I walk away quickly before they can ask me anything more and also I was choking a little bit on the paper clip I was trying to pass off as braces. I went over to the merry-go-round and the lady who yells at everyone at recess was heading my way. Fuck me! What do I do? I can’t take the paperclip out now because the nosy girls are looking right at me.

“Becki, What do you have in your mouth?”

“Nothing!” I say through pursed lips.

“Are you picking on the girls with braces?” She asks

“No! I am not picking on them….” I started to explain when my ‘braces’ decided to go shooting out of my mouth and hit the yelling lady in the stomach.

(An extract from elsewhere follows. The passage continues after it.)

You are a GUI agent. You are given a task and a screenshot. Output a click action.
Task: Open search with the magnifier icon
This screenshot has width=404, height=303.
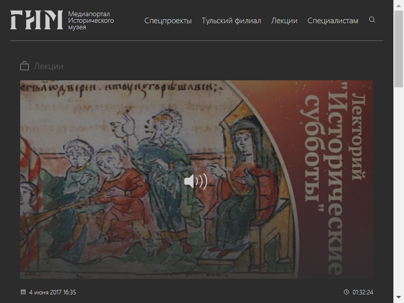point(372,20)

“What is this?” she asks. She picks it up and loudly asks “Did you have a paperclip in your mouth this whole time? Do you know how dangerous this is?” She yelled at me all the way into the principle’s office. There I was waiting to get yelled at some more when one of the boys that also was in waiting for the principle looked at me and asked what I was doing there.

I was about to tell him some cool story about being a badass when Miss Recess Yeller said “She was pretending to have braces by putting a paper clip in her mouth.”

Where the fuck did she come from? Goodness lady be fucking cool would ya? I don’t really want everyone in the school to know how lame I am. The boy looked at me and started laughing.

As if that wasn’t bad enough we had to have an assembly about not putting sharp objects that we could choke on….because one of our students had been on the playground with a paperclip in her mouth…..fucking come on I just wanted good attention. Never mind invisible would be good right now.

Moral of my story: Sometimes you get what you wish for! I wanted people at the school to notice me…and they did. But I also wanted to fit in….and I didn’t! I now know and understand that the recess lady was really looking out for my safety. I just wish that public mocking wasn’t the way that she taught me my lesson. A quiet, “you are beautiful as you are!” would have done wonders. As an adult, I try to be more encouraging to others and especially young ones because I remember how humiliated I felt. A lesson doesn’t have to be humiliating to be effective. I learned that lesson the hard way so You don’t have to. For anyone out there that needs this today, YOU ARE BEAUTIFUL JUST AS YOU ARE. YOU ARE SO LOVELY AND WORTHY!